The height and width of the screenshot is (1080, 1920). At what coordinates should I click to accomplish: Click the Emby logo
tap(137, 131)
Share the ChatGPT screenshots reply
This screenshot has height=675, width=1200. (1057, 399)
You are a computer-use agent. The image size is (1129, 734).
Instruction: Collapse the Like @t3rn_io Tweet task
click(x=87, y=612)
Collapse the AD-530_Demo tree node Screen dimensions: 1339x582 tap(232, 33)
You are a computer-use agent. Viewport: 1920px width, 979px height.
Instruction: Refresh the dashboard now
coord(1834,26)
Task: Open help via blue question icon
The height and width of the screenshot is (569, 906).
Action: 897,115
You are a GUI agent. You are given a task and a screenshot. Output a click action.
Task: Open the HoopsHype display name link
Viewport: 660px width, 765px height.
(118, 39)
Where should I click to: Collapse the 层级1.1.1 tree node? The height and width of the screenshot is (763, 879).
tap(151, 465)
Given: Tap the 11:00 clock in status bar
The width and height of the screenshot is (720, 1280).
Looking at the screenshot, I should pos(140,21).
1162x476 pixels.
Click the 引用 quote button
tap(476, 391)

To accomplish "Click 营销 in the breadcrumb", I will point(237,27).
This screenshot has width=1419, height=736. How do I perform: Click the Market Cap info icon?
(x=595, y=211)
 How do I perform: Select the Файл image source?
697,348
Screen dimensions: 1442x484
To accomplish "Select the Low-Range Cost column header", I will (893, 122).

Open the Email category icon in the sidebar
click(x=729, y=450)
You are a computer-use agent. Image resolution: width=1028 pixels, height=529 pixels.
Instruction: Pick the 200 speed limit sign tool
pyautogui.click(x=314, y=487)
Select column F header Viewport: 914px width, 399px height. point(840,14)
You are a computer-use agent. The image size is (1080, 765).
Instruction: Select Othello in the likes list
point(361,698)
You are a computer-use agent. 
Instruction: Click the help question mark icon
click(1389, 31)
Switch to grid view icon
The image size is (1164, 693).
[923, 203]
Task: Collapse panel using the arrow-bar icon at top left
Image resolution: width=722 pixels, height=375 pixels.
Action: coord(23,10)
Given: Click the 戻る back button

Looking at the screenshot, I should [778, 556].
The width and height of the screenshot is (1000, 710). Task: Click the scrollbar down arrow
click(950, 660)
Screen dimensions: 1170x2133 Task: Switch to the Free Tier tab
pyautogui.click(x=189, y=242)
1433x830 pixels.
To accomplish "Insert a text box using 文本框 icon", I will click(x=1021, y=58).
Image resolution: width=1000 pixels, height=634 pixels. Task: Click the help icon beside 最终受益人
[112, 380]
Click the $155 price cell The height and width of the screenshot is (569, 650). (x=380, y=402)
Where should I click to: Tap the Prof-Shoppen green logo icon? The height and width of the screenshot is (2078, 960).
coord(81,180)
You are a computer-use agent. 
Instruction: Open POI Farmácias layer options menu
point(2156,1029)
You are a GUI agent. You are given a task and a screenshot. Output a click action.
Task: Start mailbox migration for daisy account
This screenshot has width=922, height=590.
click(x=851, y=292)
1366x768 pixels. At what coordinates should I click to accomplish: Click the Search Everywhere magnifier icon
..............................
Using the entries above, print each one again without any alteration.

The height and width of the screenshot is (1080, 1920). At what coordinates should I click to accomplish: Click the Emby logo
tap(137, 131)
Share the ChatGPT screenshots reply
This screenshot has height=675, width=1200. (1057, 399)
You are a computer-use agent. The image size is (1129, 734).
Instruction: Collapse the Like @t3rn_io Tweet task
click(x=87, y=612)
Collapse the AD-530_Demo tree node Screen dimensions: 1339x582 tap(232, 33)
You are a computer-use agent. Viewport: 1920px width, 979px height.
Instruction: Refresh the dashboard now
coord(1834,26)
Task: Open help via blue question icon
The height and width of the screenshot is (569, 906).
Action: 897,115
You are a GUI agent. You are given a task and a screenshot. Output a click action.
Task: Open the HoopsHype display name link
Viewport: 660px width, 765px height.
(118, 39)
Where should I click to: Collapse the 层级1.1.1 tree node? The height and width of the screenshot is (763, 879).
tap(151, 465)
Given: Tap the 11:00 clock in status bar
The width and height of the screenshot is (720, 1280).
Looking at the screenshot, I should pos(140,21).
1162x476 pixels.
Click the 引用 quote button
tap(476, 391)

To accomplish "Click 营销 in the breadcrumb", I will point(237,27).
This screenshot has width=1419, height=736. How do I perform: Click the Market Cap info icon?
(x=595, y=211)
 How do I perform: Select the Файл image source?
697,348
Screen dimensions: 1442x484
To accomplish "Select the Low-Range Cost column header", I will (893, 122).

Open the Email category icon in the sidebar
click(x=729, y=450)
You are a computer-use agent. Image resolution: width=1028 pixels, height=529 pixels.
Instruction: Pick the 200 speed limit sign tool
pyautogui.click(x=314, y=487)
Select column F header Viewport: 914px width, 399px height. point(840,14)
You are a computer-use agent. The image size is (1080, 765).
Instruction: Select Othello in the likes list
point(361,698)
You are a computer-use agent. 
Instruction: Click the help question mark icon
click(1389, 31)
Switch to grid view icon
The image size is (1164, 693).
[923, 203]
Task: Collapse panel using the arrow-bar icon at top left
Image resolution: width=722 pixels, height=375 pixels.
Action: coord(23,10)
Given: Click the 戻る back button

Looking at the screenshot, I should [778, 556].
The width and height of the screenshot is (1000, 710). Task: Click the scrollbar down arrow
click(950, 660)
Screen dimensions: 1170x2133 Task: Switch to the Free Tier tab
pyautogui.click(x=189, y=242)
1433x830 pixels.
To accomplish "Insert a text box using 文本框 icon", I will click(x=1021, y=58).
Image resolution: width=1000 pixels, height=634 pixels. Task: Click the help icon beside 最终受益人
[112, 380]
Click the $155 price cell The height and width of the screenshot is (569, 650). (x=380, y=402)
Where should I click to: Tap the Prof-Shoppen green logo icon? The height and width of the screenshot is (2078, 960).
coord(81,180)
You are a computer-use agent. 
Instruction: Open POI Farmácias layer options menu
point(2156,1029)
You are a GUI agent. You are given a task and a screenshot. Output a click action.
Task: Start mailbox migration for daisy account
This screenshot has width=922, height=590.
click(x=851, y=292)
1366x768 pixels. At what coordinates should I click to accomplish: Click the Search Everywhere magnifier icon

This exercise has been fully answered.